Diversity: - Decentralization makes it possible to recruit population from cities to tier 2 and tier 3 based on the need of trials. And also, population with different cultures, habits, and traditions can now be part of DCTs along with different genders and age groups. It makes for targeted and real-time recruitment.
Moreover, the tech savvy millennials will be more inclined to participate in tech driven and decentralized clinical trials.
India perspective
With 17% of world population, 20 % disease burden and a very small percentage of global trials conducted, India represents enormous potential for clinical research. Consequently, a greater number of patients will be willing to participate in trials. More patients mean more trials in India. The decentralized trial will have a centralized virtual system which facilitates monitoring of data, trends etc. from the site. It would warrant role restructuring shifting on-site role to an office equipped with remote site monitoring systems. The system would be monitored by professionals with traditional on-site skills and experience.
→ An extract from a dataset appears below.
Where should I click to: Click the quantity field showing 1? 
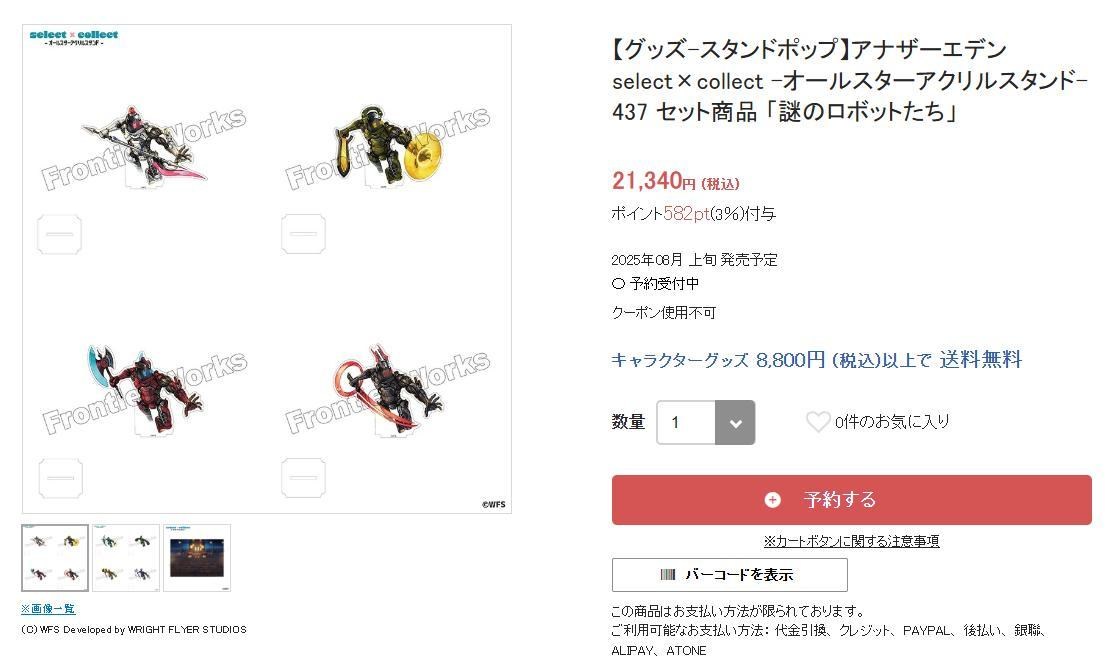(x=686, y=423)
Decentralization will enhance patient compliance, inclusion, and diversity so critical for quantitative and qualitative clinical research in India. Patient's morale and media perspective will also change for the better.
Overall, the pandemic has accelerated the adoption of digital technology in clinical trials and highlighted their potential to improve the efficiency and effectiveness of these trials.
Key takeaways
1. The Covid-19 pandemic has had a far-reaching impact on clinical trials
2. While Pandemic in a way forced the industry to adopt Decentralized trials (DCTs), elements of DCTs were already existing before the pandemic and was gaining acceptance because of the obvious advantages
3. Digital technology combined with seamless interaction between the patients and Clinical Trial sites facilitated by patient facing staff especially the Clinical Research Coordinators (CRCs) ensured that clinical trials continued during the pandemic, even when in-person visits were not possible.
4. Decentralization enhances patient compliance, inclusion, and diversity so critical for quantitative and qualitative clinical research
5. With increasing number of trials conducted, more clinical research professionals will be needed to take up the various roles in DCTs and current clinical research professionals with experience would be needed to take up senior roles as companies ramp up their DCT capabilities
Profile of Srinivas Pai Raikar, Head Business Development Site Solutions, Avacare India, NC, USA
Srinivas Pai Raikar has more than 29 years of combined global biopharmaceutical and clinical research experience and is currently heading Business Development, Site Solutions, Strategy, and Design for Avacare India, an IQVIA company based in Durham, USA. Srinivas joined IQVIA (formerly Quintiles) as an Associate Director of Site Management in India before moving to Singapore, where he held various roles including Head of Site Solutions APAC, Head of Prime Site program APAC, and Head of Contract Sales and Medical Solutions APAC. Prior to joining IQVIA, Srinivas worked in a leadership position at Excel Life Sciences (now Avacare) and spent over 15 years at Pfizer, where his career progressed through various commercial positions.